Inspired by https://keras.io/examples/vision/captcha_ocr/ I tried to build a similar CaptchaAI that can solve 6 instead of 5 characters (as in the linked example).
The whole model and training data you can find here:
https://colab.research.google.com/drive/1VHwobGcn-n_rr6mmq4tEicGXuruY5V9a?usp=sharing
THE ISSUE:
The weird thing is that I can export the prediction_model (which is different from the model, because it does not need the labels as input, which the Custom CTCLayer needs to calculate the loss function), but when loading the prediction_model, it performs very badly, as if it was never trained at all. This happens only if I restart the kernel before loading the model. If I use the same kernel as the one that was used to train the model, it still performs great.

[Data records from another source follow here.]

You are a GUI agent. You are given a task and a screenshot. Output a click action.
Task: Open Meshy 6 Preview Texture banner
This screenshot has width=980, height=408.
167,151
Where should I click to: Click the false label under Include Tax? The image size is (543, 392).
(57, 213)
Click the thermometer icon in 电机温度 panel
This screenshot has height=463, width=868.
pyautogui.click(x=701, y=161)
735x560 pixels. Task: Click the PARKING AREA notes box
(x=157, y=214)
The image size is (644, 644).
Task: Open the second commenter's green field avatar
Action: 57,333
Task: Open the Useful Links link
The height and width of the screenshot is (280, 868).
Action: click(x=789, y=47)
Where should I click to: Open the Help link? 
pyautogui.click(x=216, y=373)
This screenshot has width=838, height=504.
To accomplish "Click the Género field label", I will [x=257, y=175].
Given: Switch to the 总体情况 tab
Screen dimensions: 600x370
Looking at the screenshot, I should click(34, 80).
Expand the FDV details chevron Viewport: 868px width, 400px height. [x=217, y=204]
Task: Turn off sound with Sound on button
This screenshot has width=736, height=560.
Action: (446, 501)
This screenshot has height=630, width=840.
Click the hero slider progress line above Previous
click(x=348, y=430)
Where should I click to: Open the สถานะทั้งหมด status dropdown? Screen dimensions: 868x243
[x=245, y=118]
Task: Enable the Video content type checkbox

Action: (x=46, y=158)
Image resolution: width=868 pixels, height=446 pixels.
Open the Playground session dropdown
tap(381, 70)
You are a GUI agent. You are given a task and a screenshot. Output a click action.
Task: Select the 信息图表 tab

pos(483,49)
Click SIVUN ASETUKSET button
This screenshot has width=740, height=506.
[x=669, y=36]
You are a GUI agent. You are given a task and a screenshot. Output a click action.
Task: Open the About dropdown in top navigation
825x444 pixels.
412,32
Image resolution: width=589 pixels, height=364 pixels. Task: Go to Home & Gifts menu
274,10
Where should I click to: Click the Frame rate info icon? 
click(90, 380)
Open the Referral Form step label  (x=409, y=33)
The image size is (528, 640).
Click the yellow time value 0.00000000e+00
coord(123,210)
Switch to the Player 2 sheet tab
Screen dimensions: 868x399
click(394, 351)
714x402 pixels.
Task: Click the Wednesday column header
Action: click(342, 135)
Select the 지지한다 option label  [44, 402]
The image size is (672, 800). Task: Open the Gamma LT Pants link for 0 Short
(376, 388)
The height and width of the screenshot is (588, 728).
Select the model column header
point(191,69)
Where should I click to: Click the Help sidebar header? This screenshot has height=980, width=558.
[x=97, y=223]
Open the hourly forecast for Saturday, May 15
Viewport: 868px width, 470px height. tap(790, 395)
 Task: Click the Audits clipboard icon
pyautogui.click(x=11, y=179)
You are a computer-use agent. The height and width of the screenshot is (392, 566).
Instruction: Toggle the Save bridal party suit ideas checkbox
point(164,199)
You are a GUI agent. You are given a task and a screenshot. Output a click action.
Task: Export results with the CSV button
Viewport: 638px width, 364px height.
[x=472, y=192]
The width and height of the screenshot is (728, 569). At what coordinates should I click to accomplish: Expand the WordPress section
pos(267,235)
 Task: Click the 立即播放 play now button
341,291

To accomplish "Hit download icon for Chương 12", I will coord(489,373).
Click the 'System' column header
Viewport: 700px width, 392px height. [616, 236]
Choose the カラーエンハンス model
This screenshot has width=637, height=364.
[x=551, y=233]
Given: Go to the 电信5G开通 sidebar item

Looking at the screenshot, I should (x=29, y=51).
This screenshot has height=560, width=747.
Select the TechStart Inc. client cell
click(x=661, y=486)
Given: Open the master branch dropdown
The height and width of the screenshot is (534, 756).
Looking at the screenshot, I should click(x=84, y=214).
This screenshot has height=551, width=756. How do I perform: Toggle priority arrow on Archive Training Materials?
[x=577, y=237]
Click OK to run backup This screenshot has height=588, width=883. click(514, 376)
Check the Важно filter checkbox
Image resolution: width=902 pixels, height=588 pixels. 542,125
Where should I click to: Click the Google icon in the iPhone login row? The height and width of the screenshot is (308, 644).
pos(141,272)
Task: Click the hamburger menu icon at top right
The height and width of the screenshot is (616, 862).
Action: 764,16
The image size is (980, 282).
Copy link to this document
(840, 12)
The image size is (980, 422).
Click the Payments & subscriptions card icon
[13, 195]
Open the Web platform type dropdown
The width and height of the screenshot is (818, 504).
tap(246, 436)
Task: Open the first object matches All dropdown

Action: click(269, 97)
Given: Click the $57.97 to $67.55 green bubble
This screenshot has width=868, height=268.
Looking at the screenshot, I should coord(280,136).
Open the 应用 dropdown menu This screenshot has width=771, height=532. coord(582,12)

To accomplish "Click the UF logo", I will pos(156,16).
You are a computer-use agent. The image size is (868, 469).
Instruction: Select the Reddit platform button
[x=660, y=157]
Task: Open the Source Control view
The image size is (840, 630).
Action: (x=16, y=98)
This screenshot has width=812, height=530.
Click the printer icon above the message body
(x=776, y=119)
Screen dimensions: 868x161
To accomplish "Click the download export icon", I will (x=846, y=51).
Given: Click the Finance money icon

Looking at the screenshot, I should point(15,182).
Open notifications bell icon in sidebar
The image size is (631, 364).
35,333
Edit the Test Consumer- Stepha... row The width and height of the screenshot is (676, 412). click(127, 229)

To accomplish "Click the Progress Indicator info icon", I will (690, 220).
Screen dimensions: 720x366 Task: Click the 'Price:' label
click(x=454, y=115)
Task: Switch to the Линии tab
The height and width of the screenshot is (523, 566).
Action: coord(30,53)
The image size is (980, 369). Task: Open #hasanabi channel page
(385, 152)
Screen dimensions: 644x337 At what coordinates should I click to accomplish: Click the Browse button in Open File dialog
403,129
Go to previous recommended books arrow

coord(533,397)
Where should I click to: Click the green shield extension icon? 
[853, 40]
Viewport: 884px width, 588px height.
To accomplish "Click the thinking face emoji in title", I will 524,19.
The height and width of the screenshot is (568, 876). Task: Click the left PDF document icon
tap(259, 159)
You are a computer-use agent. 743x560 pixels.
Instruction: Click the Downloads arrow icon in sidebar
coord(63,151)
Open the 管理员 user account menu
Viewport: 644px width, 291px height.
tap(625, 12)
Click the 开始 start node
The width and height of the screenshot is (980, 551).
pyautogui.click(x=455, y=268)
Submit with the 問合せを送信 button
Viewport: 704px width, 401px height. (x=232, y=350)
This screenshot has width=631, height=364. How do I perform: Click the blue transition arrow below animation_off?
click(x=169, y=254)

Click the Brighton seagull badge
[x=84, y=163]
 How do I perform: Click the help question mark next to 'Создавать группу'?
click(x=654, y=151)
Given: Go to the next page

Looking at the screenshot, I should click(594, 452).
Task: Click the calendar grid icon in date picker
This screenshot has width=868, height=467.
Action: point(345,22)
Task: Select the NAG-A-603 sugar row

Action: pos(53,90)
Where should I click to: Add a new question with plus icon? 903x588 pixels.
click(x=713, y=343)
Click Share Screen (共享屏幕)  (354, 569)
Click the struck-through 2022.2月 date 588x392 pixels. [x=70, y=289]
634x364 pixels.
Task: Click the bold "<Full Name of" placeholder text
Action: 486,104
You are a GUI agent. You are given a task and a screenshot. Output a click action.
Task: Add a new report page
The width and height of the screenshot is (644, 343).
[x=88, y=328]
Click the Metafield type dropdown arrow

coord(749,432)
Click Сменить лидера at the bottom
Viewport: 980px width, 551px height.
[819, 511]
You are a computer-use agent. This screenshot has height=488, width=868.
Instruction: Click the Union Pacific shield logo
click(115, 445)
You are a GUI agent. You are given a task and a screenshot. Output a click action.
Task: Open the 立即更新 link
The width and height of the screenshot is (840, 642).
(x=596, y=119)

Then I tried to export the whole model, including the CTCLayer, and cut the CTCLayer off after import. This did not work either since I cannot get the CTCLayer to be included in the .keras file correctly.
For help I already looked at this article and tried to modify the CTCLayer to be recognized as custom layer and therefore be included in the config:
https://keras.io/guides/serialization_and_saving/#config_methods
So the model itself and the prediction_model perform great, the only problem is exporting them to a file. I cannot even get it into the .keras format, my preferred format would be onnx.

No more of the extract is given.